Ce jour de mars 1947 au sud-est de Pontvallain, sur la route de Sarcé, au lieu-dit Les Herpinières, l'éboulement de l'intérieur d'une cave creusée à flanc de coteau, met au jour un certain nombre d'ossements.
Aussitôt le propriétaire alerte les autorités, M. Liberge, directeur d'école, ainsi que
M. Basile, maire de la commune. A leur arrivée ce 15 mars, un fémur apparaît complètement extrait puis quelques vertèbres de grande taille, des côtes, et le bassin partiellement visible, le restant du squelette étant trop enseveli sous la gangue minérale.
Le 19 mars,
Le Maine libre titre : « Un squelette d'animal préhistorique découvert à Pontvallain », avec ce sous-titre non moins accrocheur : « S'agit-il d'un dinosaurien vivant il y a vingt millions d'années ? ».
A l'évidence, le journaliste pris sans doute dans l'élan du scoop, écrit que l'animal exhumé, nous arrive du tertiaire, hasardant même un dinosaure de l'ordre des reptiliens, et vieux de quelque vingt millions d'années… Il est vrai que la taille, très inhabituelle des ossements, a pu faire fantasmer notre chroniqueur.
Une deuxième campagne de fouilles fut entreprise dans la foulée, le 21 mars 1947. Plusieurs vertèbres de la queue ainsi que le bassin sont ramenées au Mans.
En effet, du statut de dinosaure notre « Bête de Pontvallain », comme le titrait Le Maine Libre du 2 mai 1947, devint un
« Bos primigenius », soit un descendant de l'aurochs, ou bœuf préhistorique, un mammifère de grande taille.
Ainsi les restes de l'animal sont dégagés. La tête est exhumée avec ses deux maxillaires droits, le noyau osseux de la corne gauche, les deux omoplates ainsi que, détail important, une omoplate très petite appartenant à un cerf. Tous les os sont remis en septembre 1947 au musée de Tessé du Mans, section Sciences naturelles.
Pourtant, un point important n'a pas été abordé lors de ces analyses. Il s'agit pour le lecteur de connaître l'âge estimé de l'enfouissement de la « bête » or, à aucun moment les chercheurs, ainsi que le journaliste n'en font état.
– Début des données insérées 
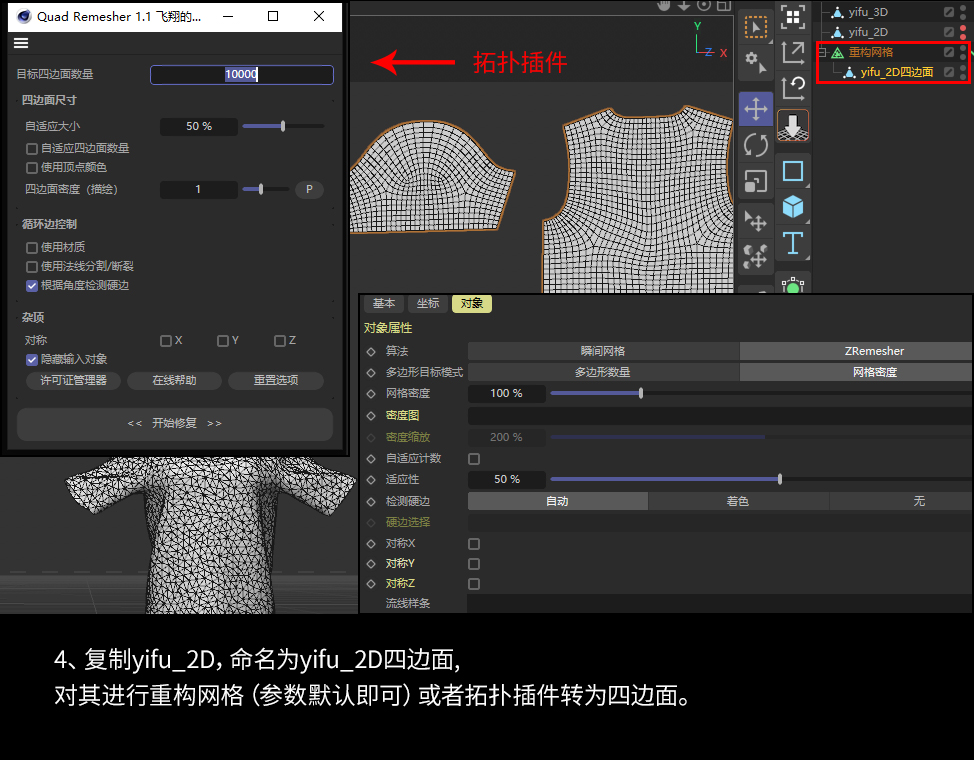Click the highlighted Remesh arrow icon
The image size is (974, 760).
click(x=793, y=124)
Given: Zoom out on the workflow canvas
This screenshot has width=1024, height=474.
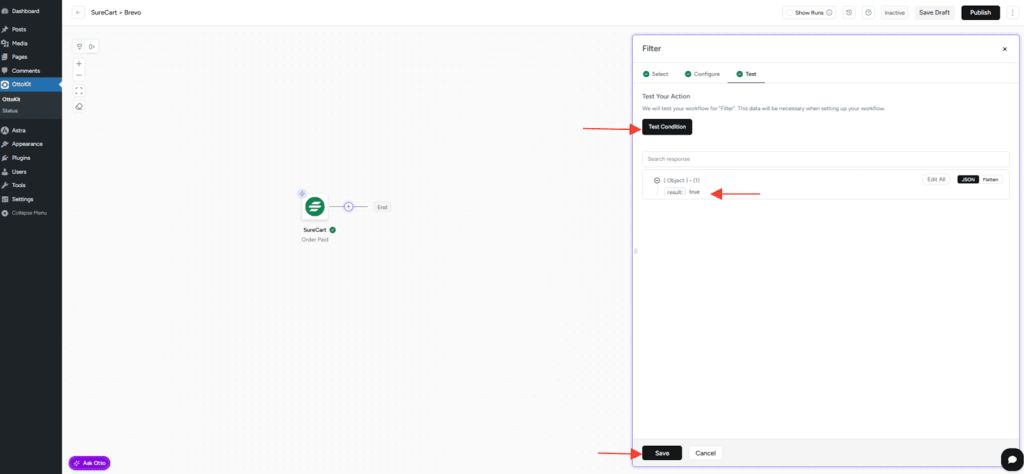Looking at the screenshot, I should pos(79,76).
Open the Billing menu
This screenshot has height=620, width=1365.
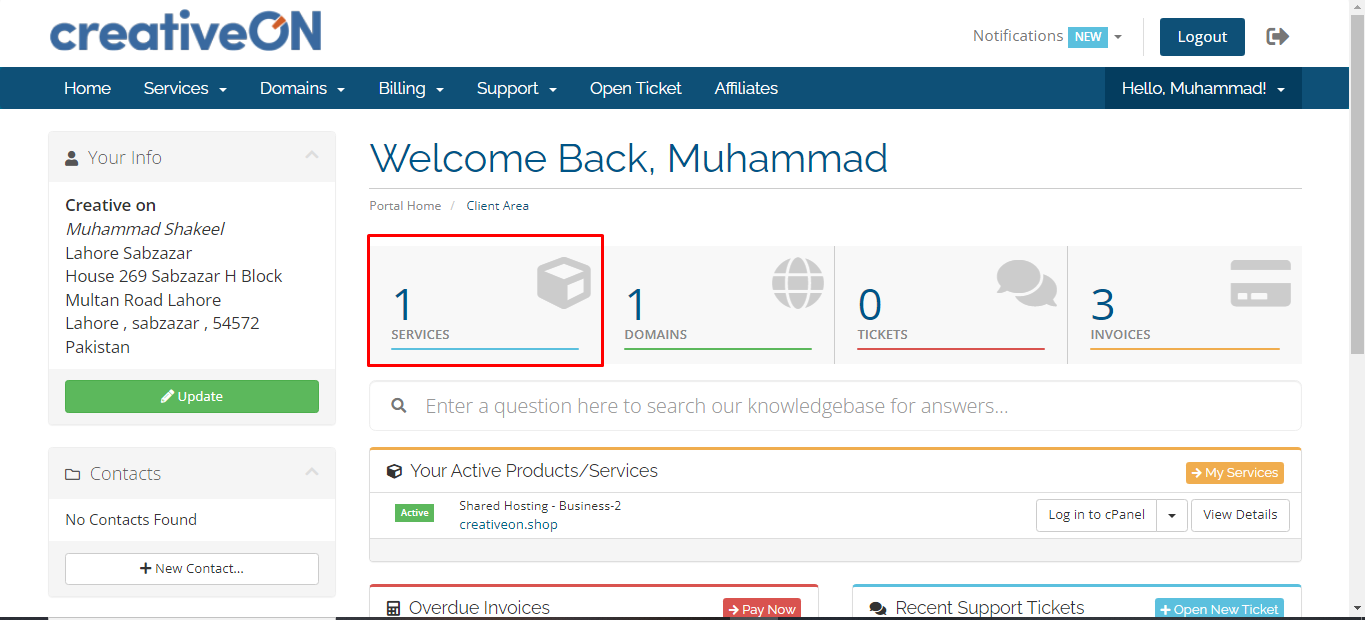pos(411,88)
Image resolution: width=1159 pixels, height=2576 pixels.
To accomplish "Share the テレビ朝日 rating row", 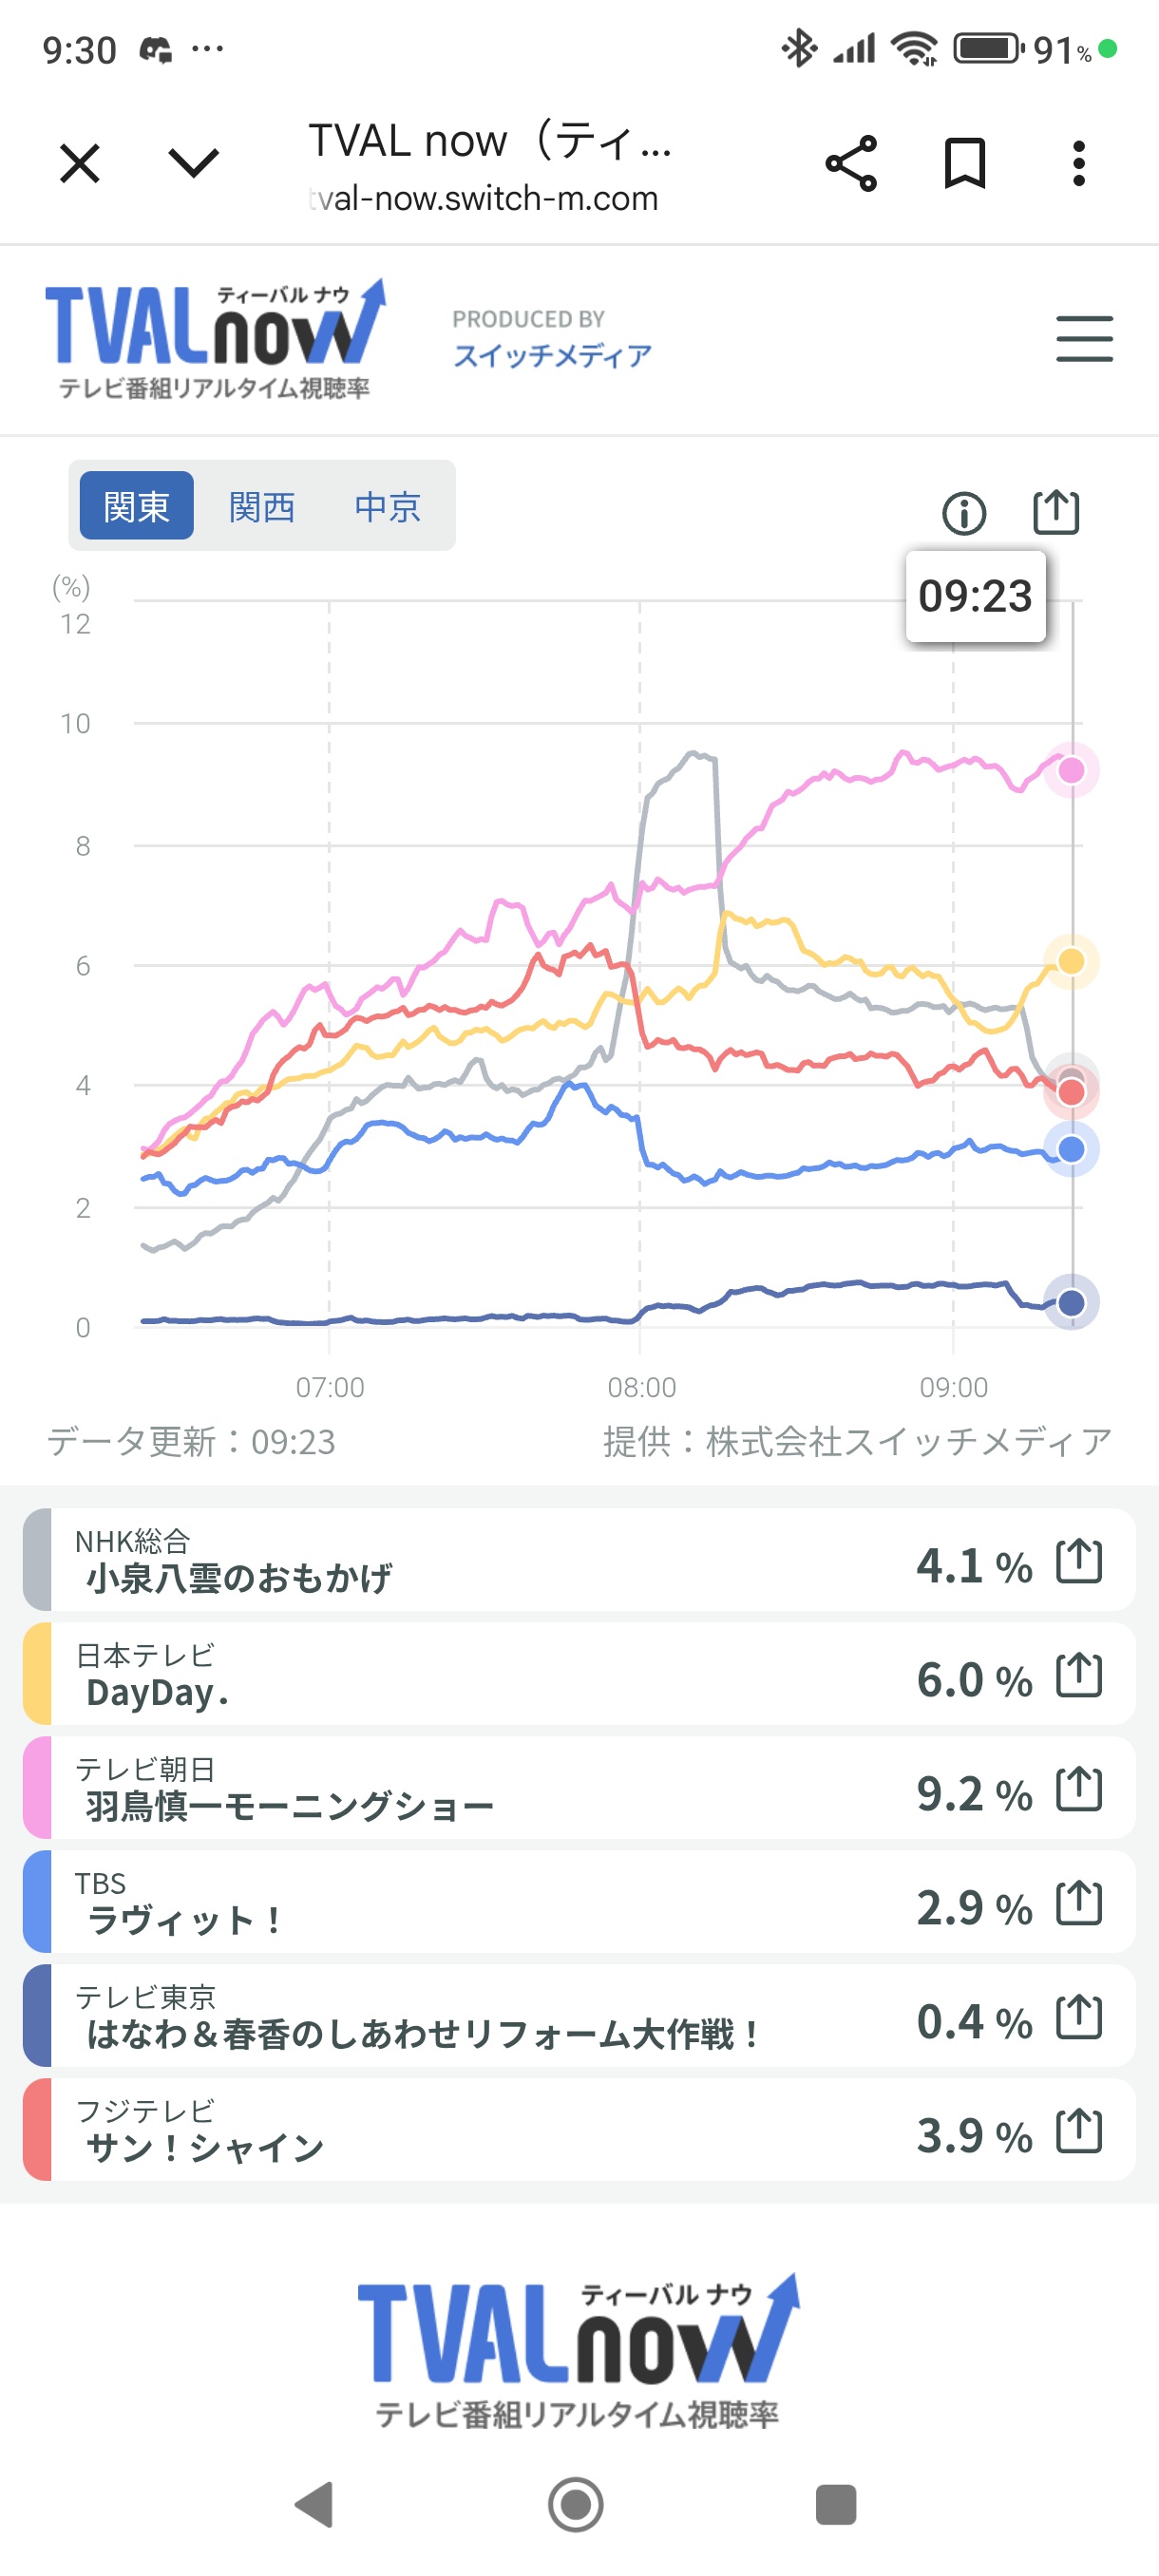I will pyautogui.click(x=1079, y=1789).
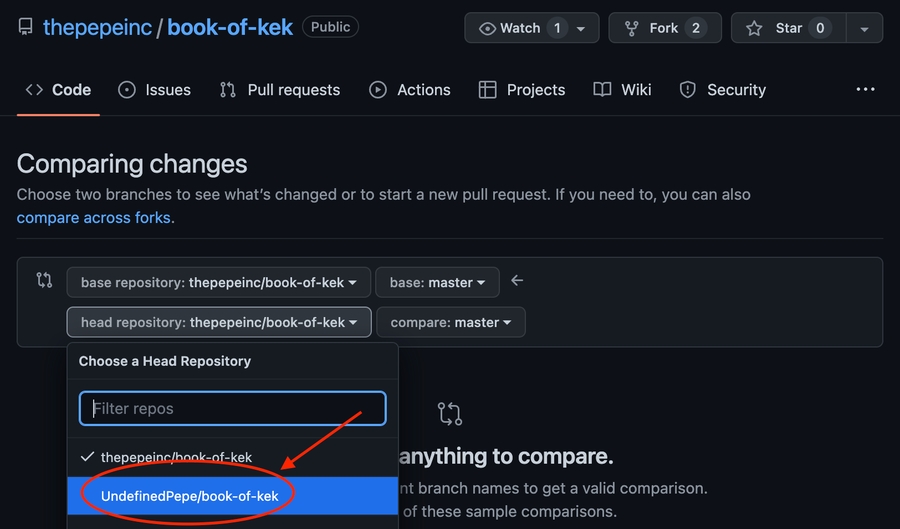The image size is (900, 529).
Task: Click the compare across forks link
Action: coord(95,217)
La réponse ne viendra que 57 ans plus tard.
Dans le cadre d'une étude paléogénétique, menée par le CNRS (Institut Jacques Monod), le Musée Vert du Mans est contacté afin d'entreprendre une nouvelle campagne de fouilles en 2004. M. Nicolas Morel, responsable du Musée Vert, permet de collecter environ 120 ossements « fraîchement » prélevés permettant dans un premier temps de dater le ruminant enfoui, voici environ 3 200 ans, et ensuite de concrétiser l'objet de l'étude qui était de mettre en avant l'importance de la non-contamination et non-pollution des ADN des fossiles ; l'étude consistant à mettre en avant la différence qualitative des informations recueillies entre les deux périodes de prélèvement des fossiles.
Pour information, cette étude a démontré, entre autres, que ces ossements « frais » ont gardé un taux d'ADN de 46%, au lieu de 18% pour ceux de 1947. Les chercheurs ont observé que le taux d'ADN s'était autant dégradé en 57 ans qu'en 2 000 ans d'enfouissement !
M. Morel insiste sur le fait que la « bête » soit identifiée par la suite comme un aurochs (
Bos primigenius), car ce qui semblait apparaître comme un « simple » aurochs, en lieu et place d'un « dino », n'est donc en rien une déception mais au contraire une magnifique découverte, unique dans tout l'Ouest de la France.
Cette collection, mise en situation, est désormais visible au premier étage du Musée Vert, situé 204 avenue Jean-Jaurès au Mans.